Eine Anlieferung über die Hatzfelder Str. ist bei dem derzeitigen Baufortschritt nicht möglich, da z.B. das Grünflächenamt eine Rohdung der Bäume an der Hatzfelder Str. nicht genehmigt hat und somit auch keine Zufahrt zum Baugelände erstellt werden konnte. Auch ist für den benötigten Baukran und das anzuliefernde Material keine ausreichende Fläche an der Hatzfelder Str. vorhanden. Erschwerend kommt hinzu, dass bei einem Verkehrsaufkommen von 10.000 Fahrzeugen am Tag, die Hatzfelder Str. durch den Anlieferverkehr überlastet würde.
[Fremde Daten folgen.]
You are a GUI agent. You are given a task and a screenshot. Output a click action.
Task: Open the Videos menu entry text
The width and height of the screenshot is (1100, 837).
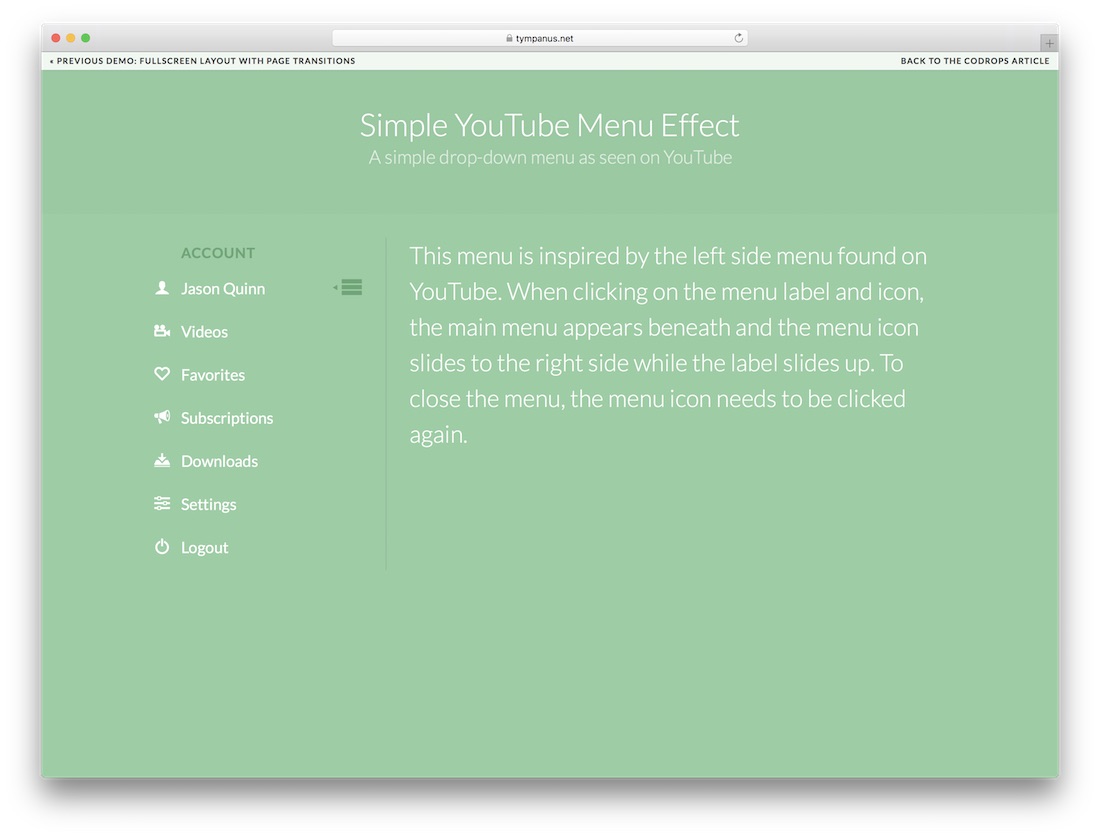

Die gute Nachricht jedoch ist: Sobald der Rohbau fertig ist, wird an der Hatzfelder Str. ausreichend Platz für eine Anlieferung vorhanden sein und zumindest ein Teil des benötigten Materials kann dann hierüber angeliefert werden. Das Gebäudemanagement geht davon aus, dass der Rohbau im Oktober 2017 fertig ist.

 

Zur An- und Abfahrt der Baustellen-LKW wurden bereits im Vorfeld der Planung entsprechende Maßnahmen getroffen. Jede Transportfirma erhält eine detaillierte Anfahrtsskizze und es wird in jedem Gespräch auf die vorgegebene Anfahrts-Route hingewiesen. Hierbei wird besonders auf das LKW-Durchfahrtsverbot in der oberen Alhausstr. verwiesen. In dem Gespräch mit den Herren Korpys und Schlößmann konnten aus unserer Sicht einige der Hintergründe, die zum dem LKW-Ärgernis geführt haben, schlüssig erörtert werden. Wir hoffen natürlich, dass die vorgegebene Anfahrtsroute künftig auch eingehalten wird und die Belästigung der Anwohner so gering wie möglich gehalten wird.